Since pictures are not part of the copy, please output only the lines from the one with "Given: Click the" through the end of the data below, exactly as written.

-- MATERIAL FOR THE TASK follows --

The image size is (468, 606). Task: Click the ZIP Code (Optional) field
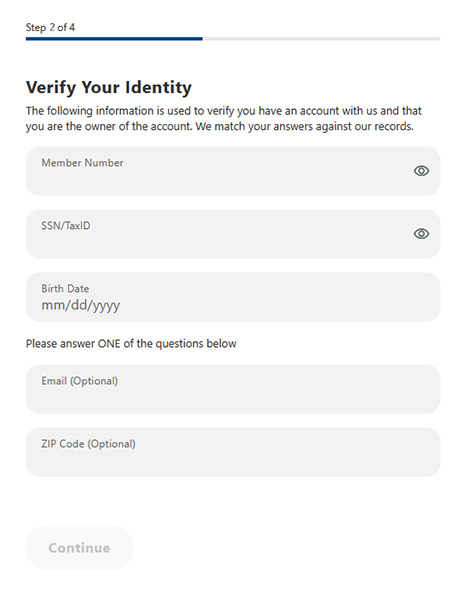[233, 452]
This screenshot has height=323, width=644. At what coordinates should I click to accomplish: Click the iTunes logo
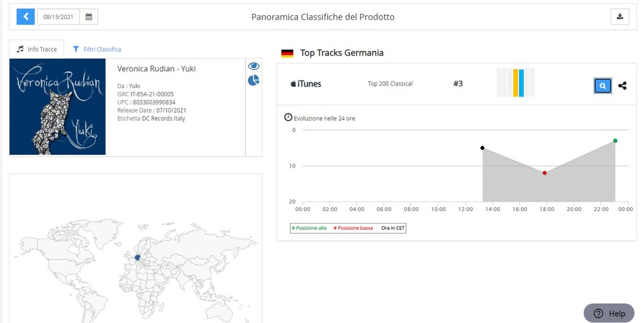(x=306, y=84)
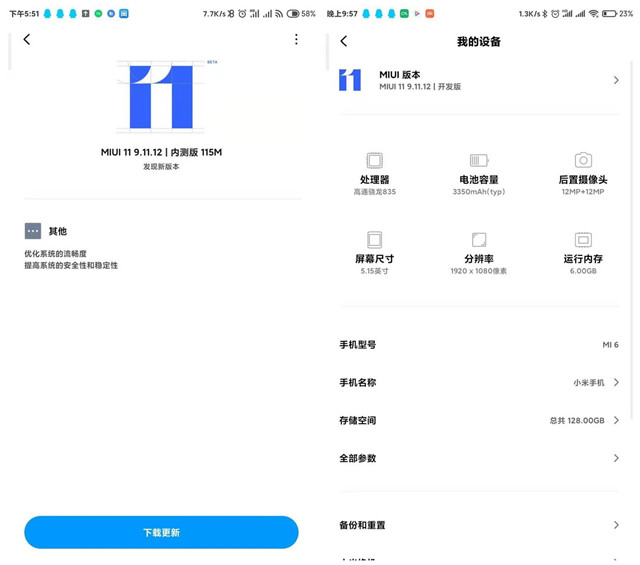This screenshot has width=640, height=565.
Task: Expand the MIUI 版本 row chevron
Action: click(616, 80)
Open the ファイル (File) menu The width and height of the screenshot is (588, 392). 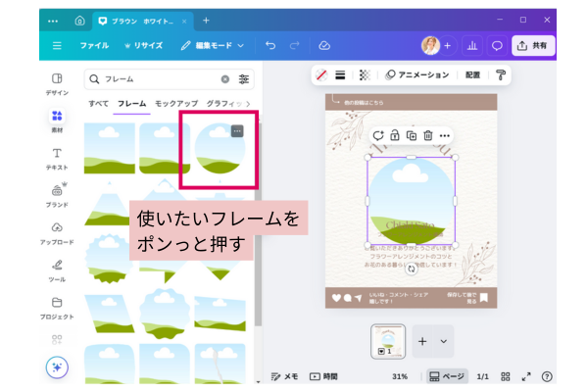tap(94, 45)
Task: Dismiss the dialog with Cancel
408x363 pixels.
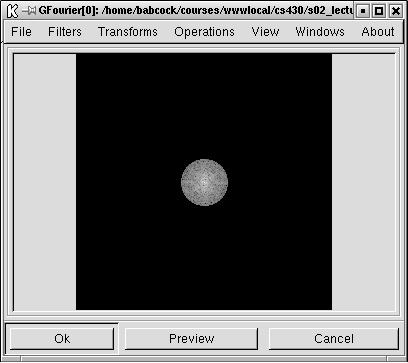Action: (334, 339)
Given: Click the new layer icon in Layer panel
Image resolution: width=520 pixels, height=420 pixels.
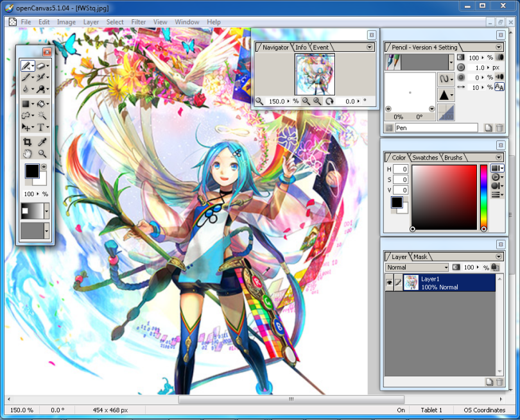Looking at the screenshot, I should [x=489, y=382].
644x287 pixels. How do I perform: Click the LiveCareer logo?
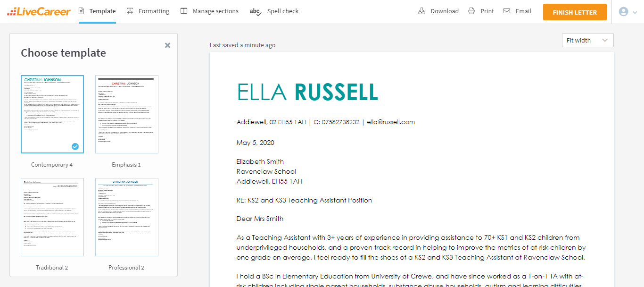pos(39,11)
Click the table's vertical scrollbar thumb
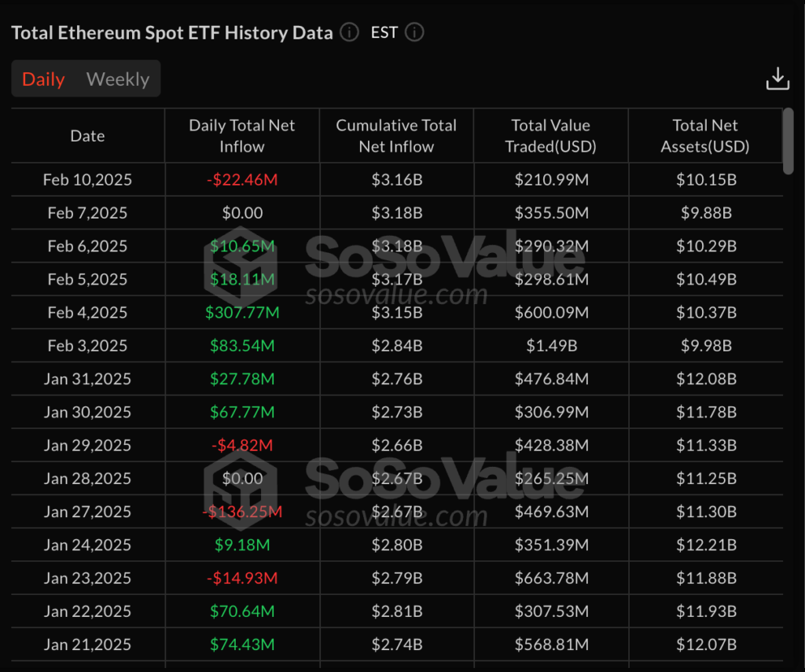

-- MATERIAL FOR THE TASK concluded --

RESULT BELOW ->
Given: Click the new layer icon in Layer panel
Image resolution: width=520 pixels, height=420 pixels.
Looking at the screenshot, I should [x=489, y=382].
644x287 pixels. How do I perform: Click the LiveCareer logo?
pos(39,11)
Click the table's vertical scrollbar thumb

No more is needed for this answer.